- Title card
- Directed by: Marika Beiku Aleksandr Gordon Andrei Tarkovsky
- Screenplay by: Aleksandr Gordon Andrei Tarkovsky
- Based on: "The Killers" 1927 story by Ernest Hemingway
- Starring: Yuli Fait Aleksandr Gordon Valentin Vinogradov Andrei Tarkovsky Vasily Shukshin
- Cinematography: Alfredo Alvarez Aleksandr Rybin
- Release date: 1956 (USSR);
- Running time: 19 minutes
- Country: Soviet Union
- Language: Russian

= The Killers (1956 film) =

1956 Soviet short film

The Killers (Убийцы, translit. Ubiytsy) is a 1956 student film by the Soviet and Russian film director Andrei Tarkovsky and his fellow students Marika Beiku and Aleksandr Gordon. The film is based on the short story "The Killers" by Ernest Hemingway, written in 1927. It was Tarkovsky's first film, produced when he was a student at the Gerasimov Institute of Cinematography (VGIK).

==Plot==
The Killers is an adaptation of a short story by Ernest Hemingway. The story is divided into three scenes. The first and third scenes were directed by Beiku and Tarkovsky, the second by Gordon.

The first scene shows Nick Adams (Yuli Fait) observing two gangsters (Valentin Vinogradov and Vadim Novikov) in black coats and black hats entering a small-town diner where Adams is eating. They tell the owner, George (Aleksandr Gordon), that they are searching for the boxer Ole Andreson and that they want to kill him. They tie up Nick Adams and Sam the cook, and wait for Ole Andreson to appear. Three customers enter the restaurant and are sent away by George. One of the customers is played by Tarkovsky, who whistles "Lullaby of Birdland".

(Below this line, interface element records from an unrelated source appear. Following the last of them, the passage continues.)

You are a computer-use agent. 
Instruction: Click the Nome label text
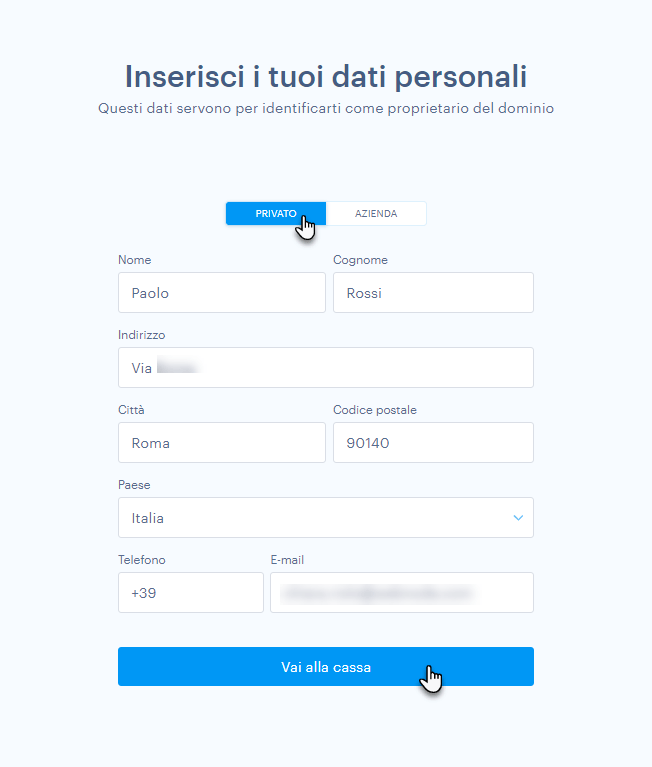point(135,260)
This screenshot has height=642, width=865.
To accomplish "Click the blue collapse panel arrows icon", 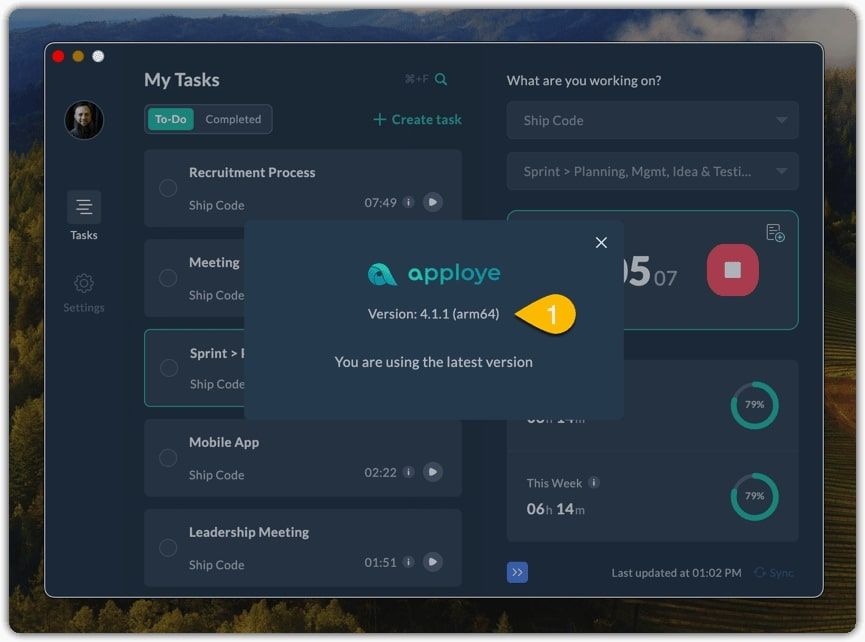I will 517,573.
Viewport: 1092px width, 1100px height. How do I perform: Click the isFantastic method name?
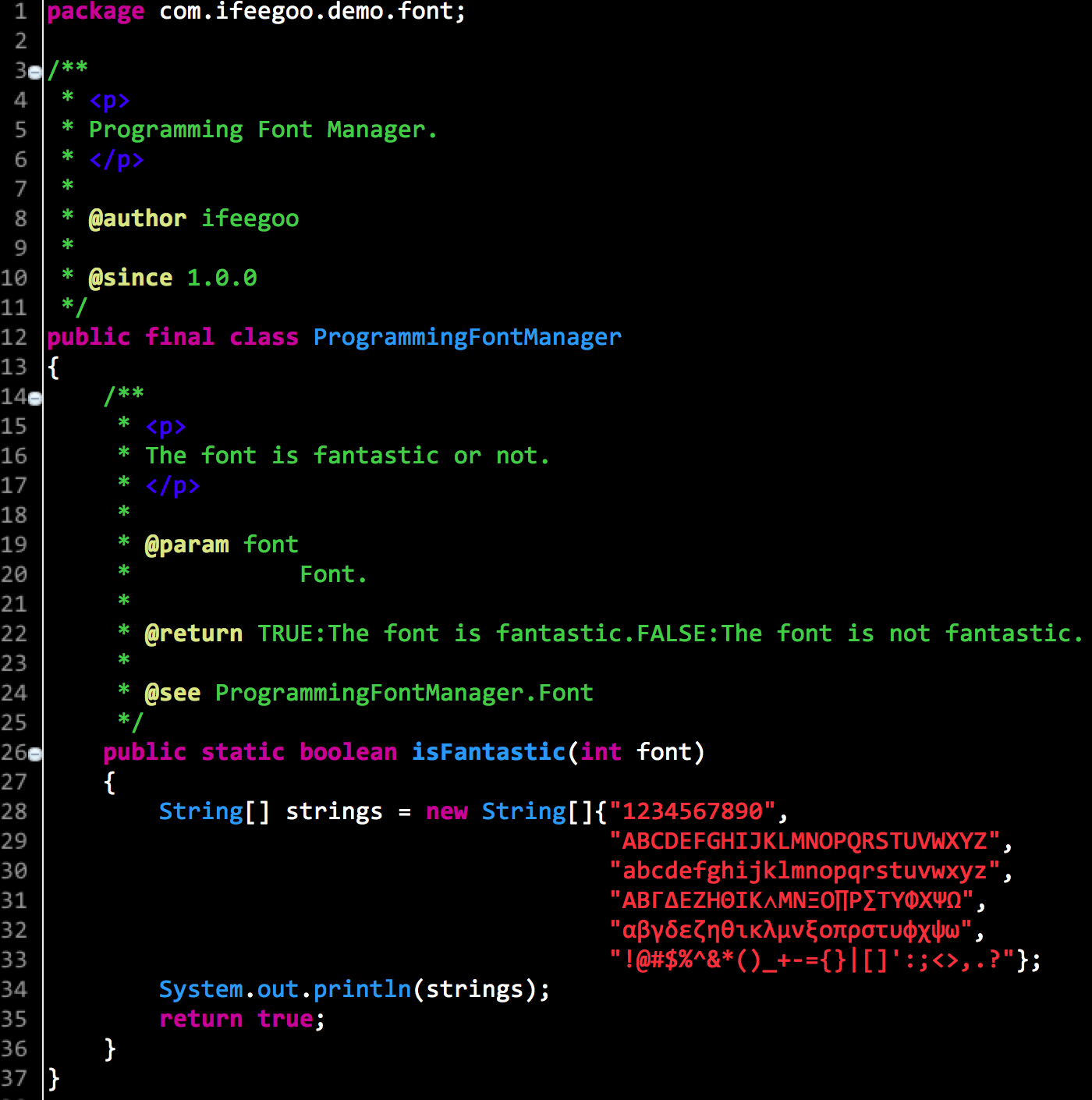tap(488, 752)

The second scene shows Nick Adams visiting Ole Andreson (Vasily Shukshin) in his hide-out, a small room. He warns Andreson about the two gangsters, but Andreson is resigned to his fate and unwilling to flee.

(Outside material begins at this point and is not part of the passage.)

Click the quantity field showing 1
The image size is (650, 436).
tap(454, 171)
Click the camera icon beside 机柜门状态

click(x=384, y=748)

The third scene shows Adams returning to the diner and informing the owner of Andreson's decision.

==Cast==
- Yuli Fait as Nick Adams
- Aleksandr Gordon as George
- Valentin Vinogradov as Al
- Vadim Novikov as Max
- Yuri Dubrovin as 1st Customer
- Andrei Tarkovsky as 2nd Customer
- Vasily Shukshin as Ole Andreson
- Ermengeld Konovalov as Sam the cook

==Production==
Students were required to work on films in groups of two or threes due to a lack of equipment at the film school VGIK. Andrei Tarkovsky and Aleksandr Gordon asked Marika Beiku to work with them. The idea for adapting Ernest Hemingway's short story was Tarkovsky's. All roles were played by students of the VGIK, and the camera and lighting was handled by fellow students Alfredo Álvarez and Aleksandr Rybin.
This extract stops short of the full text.